Incisions of Breast Implant Surgery
The incisions for breast implant surgery depend on different factors such as implant type, patient preference and surgeon preference. This is where breast implants are to be inserted and placed on any of the following locations on the body:
- In breast crease (sub mammary)
- In the lower part of the areola (nipple area)
- In the armpit (axillary)
- In the navel incision
The latter technique, the naval incision, is very rare among certified plastic surgeons who generally prefer breast crease incisions.
Breast Crease is the Most Common Incision
The most common method is that the incision is placed in breast crease. Many believe this is the safest method because it has full transparency over the surgical site, does not affect mammary gland, the implants can be placed either above or below the pectoral muscle via this incision. What is even more exciting is that with modern measurement techniques the surgeon can place the cut exactly in the breast crease making the cuts and scars less visible. Another plus for this incision is that the most common type of implant, cohesive implants with a textured surface, is best used with this method.
Dissatisfaction with unusual scars
Many women worry that the scars will be visible and unsightly. When entering breast crease and provided that the patient manage their scars in a good way after her breast surgery , this is very unusual.
However, there are occasional cases that some patients will have more visible scars due to the improper post-surgery caretaking. (You can read this article about post-surgery care.)
The Areola (Nipple Incision)
An incision in the lower part of the areola works well for many women, but represents a certain risk of detection the area is a focal point for the breasts, it tends to make scars more obvious. It also means greater risk for loss of feeling in the nipples and breast feeding difficulties. This cut is suitable primarily for sub-glandular (in the mammary gland but above muscles) placement of the implant.
The Armpit (Axillary incision)
Placing the incision in the armpit has the obvious advantage that the scar is hidden in the armpit, which after healing often leads to it being almost unnoticeable.
Some surgeons believe, however, that the technique leads to a slightly increased risk of infection caused by bacteria in the armpit’s hair follicles. There are also those who think that the method provides an inferior view of the surgical field and that the implants tend to be somewhat high on the chest.
Practitioners of the axillary method argue that any increased risk of infection is not present and that incision under the arm pits are not suitable for those who choose high profile implants and the scar tissues tend to pull the implants upwards making them look unnatural.
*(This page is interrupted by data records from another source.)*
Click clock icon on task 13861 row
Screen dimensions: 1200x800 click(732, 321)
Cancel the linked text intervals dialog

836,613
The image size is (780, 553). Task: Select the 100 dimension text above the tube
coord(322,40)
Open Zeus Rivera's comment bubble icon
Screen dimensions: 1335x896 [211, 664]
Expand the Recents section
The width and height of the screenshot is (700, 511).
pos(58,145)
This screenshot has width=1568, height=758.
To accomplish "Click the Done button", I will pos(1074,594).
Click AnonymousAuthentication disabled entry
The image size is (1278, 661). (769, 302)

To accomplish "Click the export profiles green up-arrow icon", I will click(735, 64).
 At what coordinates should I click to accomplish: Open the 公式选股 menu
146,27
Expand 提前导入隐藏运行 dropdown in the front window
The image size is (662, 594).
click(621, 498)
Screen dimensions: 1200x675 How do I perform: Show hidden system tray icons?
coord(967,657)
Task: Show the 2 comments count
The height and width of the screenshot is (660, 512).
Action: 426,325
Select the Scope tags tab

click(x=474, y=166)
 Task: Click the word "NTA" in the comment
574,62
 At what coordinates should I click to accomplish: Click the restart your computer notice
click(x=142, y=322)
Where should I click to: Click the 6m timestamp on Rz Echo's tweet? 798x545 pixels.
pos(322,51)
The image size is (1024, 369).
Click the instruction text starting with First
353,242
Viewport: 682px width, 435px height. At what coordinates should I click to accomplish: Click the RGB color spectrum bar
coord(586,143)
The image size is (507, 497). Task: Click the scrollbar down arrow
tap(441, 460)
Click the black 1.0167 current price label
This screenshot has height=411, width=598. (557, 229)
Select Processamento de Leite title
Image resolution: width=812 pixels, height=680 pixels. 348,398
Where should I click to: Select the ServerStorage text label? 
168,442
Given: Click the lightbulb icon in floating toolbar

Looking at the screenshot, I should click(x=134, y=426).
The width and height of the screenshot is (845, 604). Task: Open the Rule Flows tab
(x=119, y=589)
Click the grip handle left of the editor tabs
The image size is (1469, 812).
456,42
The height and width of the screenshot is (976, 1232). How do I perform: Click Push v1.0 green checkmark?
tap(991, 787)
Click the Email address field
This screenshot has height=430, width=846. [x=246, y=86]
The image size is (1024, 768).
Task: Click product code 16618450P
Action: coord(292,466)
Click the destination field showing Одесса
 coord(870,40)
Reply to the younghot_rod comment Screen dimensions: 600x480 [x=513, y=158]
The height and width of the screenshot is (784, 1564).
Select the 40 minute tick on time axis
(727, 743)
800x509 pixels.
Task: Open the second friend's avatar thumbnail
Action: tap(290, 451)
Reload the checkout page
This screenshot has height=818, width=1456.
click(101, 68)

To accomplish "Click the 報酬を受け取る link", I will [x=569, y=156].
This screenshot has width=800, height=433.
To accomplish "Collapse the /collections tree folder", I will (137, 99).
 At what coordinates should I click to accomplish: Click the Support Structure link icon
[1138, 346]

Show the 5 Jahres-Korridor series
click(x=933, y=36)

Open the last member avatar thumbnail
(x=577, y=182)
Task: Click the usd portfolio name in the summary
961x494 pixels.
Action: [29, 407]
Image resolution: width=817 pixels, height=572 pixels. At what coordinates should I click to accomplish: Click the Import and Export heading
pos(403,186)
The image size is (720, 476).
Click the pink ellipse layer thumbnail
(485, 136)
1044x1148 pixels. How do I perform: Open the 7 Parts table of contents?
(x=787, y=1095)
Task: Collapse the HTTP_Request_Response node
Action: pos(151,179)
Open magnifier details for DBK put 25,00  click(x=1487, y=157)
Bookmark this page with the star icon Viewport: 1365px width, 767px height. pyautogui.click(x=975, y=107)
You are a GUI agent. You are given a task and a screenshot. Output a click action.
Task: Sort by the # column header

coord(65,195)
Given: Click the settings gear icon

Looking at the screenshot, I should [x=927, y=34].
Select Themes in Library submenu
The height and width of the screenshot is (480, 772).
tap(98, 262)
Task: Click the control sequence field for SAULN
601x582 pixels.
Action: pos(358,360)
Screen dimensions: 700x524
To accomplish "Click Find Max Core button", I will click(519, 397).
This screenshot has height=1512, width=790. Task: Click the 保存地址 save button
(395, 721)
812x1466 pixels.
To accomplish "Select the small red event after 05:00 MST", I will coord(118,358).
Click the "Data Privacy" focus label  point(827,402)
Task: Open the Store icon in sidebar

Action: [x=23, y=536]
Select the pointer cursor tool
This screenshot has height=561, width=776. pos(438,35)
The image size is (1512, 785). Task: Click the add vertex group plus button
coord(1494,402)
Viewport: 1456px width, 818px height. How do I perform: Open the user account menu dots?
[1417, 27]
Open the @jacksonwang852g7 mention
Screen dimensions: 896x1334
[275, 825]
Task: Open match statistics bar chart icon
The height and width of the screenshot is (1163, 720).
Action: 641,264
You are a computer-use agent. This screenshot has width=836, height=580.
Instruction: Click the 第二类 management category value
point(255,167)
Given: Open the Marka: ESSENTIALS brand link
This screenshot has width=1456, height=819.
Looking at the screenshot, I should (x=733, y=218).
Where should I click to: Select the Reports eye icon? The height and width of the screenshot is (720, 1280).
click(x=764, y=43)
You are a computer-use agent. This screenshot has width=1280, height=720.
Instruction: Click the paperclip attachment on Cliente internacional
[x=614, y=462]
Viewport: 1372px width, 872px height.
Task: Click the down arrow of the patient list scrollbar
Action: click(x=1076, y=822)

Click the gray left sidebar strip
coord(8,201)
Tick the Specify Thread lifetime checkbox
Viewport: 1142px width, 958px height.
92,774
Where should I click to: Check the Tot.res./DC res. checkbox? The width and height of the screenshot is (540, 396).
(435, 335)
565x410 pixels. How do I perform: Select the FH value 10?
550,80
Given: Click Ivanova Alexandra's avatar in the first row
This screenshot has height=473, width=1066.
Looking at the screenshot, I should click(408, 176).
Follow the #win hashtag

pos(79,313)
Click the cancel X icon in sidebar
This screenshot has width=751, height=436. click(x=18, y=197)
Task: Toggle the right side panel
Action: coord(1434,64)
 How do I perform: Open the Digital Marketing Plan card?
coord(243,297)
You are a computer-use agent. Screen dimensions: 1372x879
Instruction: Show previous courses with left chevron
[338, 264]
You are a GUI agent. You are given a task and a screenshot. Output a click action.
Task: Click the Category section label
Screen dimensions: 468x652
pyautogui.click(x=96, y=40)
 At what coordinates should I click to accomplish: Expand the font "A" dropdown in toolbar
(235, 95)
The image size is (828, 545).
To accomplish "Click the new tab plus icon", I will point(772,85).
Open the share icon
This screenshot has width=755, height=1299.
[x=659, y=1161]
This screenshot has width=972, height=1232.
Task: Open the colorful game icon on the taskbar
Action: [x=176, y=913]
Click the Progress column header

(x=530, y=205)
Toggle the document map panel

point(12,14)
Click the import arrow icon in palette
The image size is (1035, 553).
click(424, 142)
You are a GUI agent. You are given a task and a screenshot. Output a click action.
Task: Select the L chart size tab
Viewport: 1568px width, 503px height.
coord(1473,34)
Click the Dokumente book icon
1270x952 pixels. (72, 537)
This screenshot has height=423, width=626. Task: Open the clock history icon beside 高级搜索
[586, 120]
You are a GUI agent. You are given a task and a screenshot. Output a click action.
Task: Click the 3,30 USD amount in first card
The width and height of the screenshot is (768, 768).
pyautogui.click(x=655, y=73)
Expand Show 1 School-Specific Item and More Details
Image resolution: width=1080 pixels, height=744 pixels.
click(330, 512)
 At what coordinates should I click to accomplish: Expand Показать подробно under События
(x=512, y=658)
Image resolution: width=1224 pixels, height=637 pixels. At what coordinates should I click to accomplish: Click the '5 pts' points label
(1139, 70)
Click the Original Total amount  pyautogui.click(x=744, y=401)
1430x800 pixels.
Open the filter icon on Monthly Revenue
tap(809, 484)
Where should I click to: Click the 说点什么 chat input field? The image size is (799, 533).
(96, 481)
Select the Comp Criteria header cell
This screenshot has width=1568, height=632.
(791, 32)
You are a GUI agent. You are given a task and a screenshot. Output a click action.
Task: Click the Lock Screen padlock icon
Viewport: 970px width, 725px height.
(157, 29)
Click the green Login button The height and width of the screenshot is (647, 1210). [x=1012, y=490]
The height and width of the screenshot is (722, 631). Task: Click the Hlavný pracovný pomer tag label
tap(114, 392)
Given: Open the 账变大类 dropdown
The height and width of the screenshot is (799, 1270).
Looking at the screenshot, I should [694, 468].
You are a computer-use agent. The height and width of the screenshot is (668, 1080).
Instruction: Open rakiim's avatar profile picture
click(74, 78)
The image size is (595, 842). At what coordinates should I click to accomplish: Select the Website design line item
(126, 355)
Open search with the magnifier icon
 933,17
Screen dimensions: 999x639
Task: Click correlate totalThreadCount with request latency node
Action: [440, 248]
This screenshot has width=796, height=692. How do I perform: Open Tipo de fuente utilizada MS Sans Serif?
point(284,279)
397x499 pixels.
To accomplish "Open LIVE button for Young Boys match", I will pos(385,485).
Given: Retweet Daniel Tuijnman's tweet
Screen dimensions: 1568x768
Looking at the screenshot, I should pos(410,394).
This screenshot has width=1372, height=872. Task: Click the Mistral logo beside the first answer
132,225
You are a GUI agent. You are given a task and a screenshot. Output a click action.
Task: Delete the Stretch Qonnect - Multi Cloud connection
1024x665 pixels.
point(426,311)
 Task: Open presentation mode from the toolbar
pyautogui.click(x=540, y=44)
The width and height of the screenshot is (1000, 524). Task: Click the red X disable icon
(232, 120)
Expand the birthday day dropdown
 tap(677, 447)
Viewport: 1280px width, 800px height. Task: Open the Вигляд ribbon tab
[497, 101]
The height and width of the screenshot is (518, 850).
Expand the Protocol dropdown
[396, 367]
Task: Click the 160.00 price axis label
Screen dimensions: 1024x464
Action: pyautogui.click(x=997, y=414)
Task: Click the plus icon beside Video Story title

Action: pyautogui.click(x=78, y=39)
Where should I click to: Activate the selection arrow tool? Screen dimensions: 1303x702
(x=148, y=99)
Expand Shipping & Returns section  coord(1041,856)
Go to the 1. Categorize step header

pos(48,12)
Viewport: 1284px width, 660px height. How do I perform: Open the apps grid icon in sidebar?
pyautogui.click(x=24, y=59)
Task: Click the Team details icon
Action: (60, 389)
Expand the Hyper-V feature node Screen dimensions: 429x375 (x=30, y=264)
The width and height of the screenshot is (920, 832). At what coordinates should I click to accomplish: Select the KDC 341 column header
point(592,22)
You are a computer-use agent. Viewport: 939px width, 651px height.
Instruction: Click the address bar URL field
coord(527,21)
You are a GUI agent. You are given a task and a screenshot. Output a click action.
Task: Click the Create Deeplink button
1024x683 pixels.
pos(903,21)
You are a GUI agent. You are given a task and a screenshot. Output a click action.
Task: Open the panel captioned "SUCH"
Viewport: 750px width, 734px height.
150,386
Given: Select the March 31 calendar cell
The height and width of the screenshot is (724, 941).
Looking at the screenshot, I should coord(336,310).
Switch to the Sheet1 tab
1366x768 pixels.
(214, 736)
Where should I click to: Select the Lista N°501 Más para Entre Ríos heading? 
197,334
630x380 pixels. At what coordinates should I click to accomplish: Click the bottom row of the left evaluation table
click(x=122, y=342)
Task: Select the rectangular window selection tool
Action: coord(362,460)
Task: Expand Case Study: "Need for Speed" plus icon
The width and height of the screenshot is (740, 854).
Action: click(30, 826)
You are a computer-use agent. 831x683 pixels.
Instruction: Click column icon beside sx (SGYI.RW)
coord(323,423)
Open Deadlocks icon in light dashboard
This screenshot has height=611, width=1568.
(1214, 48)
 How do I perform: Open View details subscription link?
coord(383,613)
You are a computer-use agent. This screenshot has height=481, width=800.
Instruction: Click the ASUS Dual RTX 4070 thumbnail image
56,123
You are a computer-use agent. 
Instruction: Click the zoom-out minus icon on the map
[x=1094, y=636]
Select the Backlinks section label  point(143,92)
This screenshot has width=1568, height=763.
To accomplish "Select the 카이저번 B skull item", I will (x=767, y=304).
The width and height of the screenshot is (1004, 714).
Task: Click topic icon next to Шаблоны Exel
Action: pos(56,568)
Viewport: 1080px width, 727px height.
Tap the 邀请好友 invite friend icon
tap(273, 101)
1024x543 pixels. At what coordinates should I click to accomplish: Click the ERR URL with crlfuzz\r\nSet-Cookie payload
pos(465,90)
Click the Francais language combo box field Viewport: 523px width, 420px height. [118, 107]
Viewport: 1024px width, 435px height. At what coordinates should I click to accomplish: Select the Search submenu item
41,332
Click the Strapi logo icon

The Navel (Transumbical Incision)
The main advantage of transumbical incision is that the incision is hidden in the navel. The downside is that implants can only be placed outside of the pectoral muscle, the surgeon may not be able to correct any asymmetries and additional procedures cannot be performed through the same incision. These must be placed in either the lower part of the areola or in the crease under the breast.
Some surgeons also mention that the method restricts implant options considerably because only saline implants can be used. It is therefore unusual for plastic surgeons to choose this method of breast enlargement.
All type of incision has advantages and disadvantages. The place where an incision is made will depend on your personal preference. After finding a surgeon with enough skill to make the incision you desire, discuss your expectation and concerns with your surgeon so that he or she will be able to determine the most suitable type of incision based on it.